| dc.description.abstract | Most soils in Kenya have been degraded and depleted of essential nutrients rendering them unsuitable
for crop production (Drinkwater et al., 1995). Prolonged application of inorganic fertilizers on the
other hand has resulted in negative environmental impacts such as accumulation of heavy metals in
soil, crop and water (Halberg et al., 2006). Intercropping systems are deliberately designed and
manipulated to optimize the use of spatial, temporal, and physical resources both above and
belowground, by maximizing positive interactions and minimizing negative ones among the
components (Silwana and Lucas, 2002). Continuous mono-cropping minus application of fertilizers
result in mining of plant nutrients and depletion soil organic matter (Lal, 2008). In the current
agricultural production environment, conventional farming methods pose the greatest risks in terms of
reduced crop yields (Keating, 2003). This coupled with the vagaries of weather that have made crop
production unreliable, hence the need for alternative means of soil fertility management.
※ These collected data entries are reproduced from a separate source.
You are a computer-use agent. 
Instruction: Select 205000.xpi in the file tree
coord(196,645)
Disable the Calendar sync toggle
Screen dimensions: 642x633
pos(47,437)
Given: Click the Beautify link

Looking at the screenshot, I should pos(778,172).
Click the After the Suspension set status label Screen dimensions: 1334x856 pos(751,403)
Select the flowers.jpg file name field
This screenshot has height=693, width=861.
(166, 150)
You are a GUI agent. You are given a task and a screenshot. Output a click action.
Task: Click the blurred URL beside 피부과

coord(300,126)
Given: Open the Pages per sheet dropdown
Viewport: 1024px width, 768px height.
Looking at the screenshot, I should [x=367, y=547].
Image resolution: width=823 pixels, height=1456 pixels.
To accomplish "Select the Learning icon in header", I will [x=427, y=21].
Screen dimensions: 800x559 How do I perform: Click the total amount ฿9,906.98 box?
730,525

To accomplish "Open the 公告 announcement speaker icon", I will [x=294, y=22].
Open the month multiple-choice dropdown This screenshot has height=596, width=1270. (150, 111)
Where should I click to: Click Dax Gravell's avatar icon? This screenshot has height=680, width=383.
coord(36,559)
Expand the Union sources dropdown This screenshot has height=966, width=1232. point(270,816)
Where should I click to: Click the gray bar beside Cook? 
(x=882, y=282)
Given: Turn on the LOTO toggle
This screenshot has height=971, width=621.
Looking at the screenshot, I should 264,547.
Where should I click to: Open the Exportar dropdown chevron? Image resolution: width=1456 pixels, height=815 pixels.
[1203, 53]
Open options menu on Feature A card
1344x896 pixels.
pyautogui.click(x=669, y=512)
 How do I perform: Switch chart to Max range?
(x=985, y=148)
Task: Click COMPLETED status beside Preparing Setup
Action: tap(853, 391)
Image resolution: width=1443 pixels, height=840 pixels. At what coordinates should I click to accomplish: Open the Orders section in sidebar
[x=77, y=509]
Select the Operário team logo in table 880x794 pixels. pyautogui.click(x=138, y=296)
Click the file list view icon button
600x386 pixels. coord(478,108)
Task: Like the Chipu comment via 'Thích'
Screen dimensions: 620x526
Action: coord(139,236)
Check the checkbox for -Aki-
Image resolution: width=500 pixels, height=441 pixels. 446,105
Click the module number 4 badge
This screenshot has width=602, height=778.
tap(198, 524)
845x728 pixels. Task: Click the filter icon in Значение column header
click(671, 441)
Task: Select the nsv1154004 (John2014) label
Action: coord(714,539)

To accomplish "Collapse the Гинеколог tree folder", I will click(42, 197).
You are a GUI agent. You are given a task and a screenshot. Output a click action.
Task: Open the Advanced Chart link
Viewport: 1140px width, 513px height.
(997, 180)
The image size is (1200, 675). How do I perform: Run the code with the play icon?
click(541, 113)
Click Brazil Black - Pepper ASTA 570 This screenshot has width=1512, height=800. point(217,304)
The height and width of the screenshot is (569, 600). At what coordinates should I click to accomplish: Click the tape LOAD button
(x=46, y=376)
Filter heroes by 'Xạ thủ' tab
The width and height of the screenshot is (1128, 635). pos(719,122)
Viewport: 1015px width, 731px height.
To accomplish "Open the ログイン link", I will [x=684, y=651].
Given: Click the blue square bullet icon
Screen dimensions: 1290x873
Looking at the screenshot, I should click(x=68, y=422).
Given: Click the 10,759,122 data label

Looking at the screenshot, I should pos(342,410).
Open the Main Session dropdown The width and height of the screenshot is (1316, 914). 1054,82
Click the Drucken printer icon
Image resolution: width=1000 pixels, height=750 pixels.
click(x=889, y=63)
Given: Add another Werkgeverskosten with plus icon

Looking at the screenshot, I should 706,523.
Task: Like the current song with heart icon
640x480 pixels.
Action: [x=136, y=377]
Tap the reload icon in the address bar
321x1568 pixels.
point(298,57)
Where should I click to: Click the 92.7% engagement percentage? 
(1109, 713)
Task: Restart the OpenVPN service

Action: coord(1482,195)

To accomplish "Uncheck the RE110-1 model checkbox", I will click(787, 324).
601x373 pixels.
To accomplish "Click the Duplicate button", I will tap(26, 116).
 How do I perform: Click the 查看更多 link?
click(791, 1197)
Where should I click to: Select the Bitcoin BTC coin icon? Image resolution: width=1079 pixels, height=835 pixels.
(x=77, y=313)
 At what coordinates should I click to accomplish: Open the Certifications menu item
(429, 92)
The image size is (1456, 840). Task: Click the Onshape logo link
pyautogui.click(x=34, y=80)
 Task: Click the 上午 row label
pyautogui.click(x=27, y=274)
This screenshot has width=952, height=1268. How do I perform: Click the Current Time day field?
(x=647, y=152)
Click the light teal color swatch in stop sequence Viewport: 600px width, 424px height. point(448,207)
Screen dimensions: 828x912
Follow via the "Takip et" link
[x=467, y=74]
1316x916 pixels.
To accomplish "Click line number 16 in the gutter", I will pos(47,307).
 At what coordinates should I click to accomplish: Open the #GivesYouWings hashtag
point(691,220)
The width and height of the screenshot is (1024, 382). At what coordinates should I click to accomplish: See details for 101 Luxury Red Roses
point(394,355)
Soil fertility depletion can be addressed through use of organic inputs and integration of legumes into
cropping systems. This will ultimately lead to increased crop yields and marketability. In view of the
ever changing weather patterns, discontent among farmers over long term field experiments and
resources required for conducting the same there is need for decision support tools to aid farmers
decision making in crop production. One such tool is APSIM model that has been tested and validated
across a wide range of environments for simulation of nutrient dynamics and crop responses to
different inputs and climate. It is thus hypothesized that, legume integration and application of organic
inputs will improve soil fertility status and enhance crop productivity. This study, therefore, aims to
determine and model crop performance and soil nutrient dynamics under different cropping systems
and organic inputs using APSIM. | |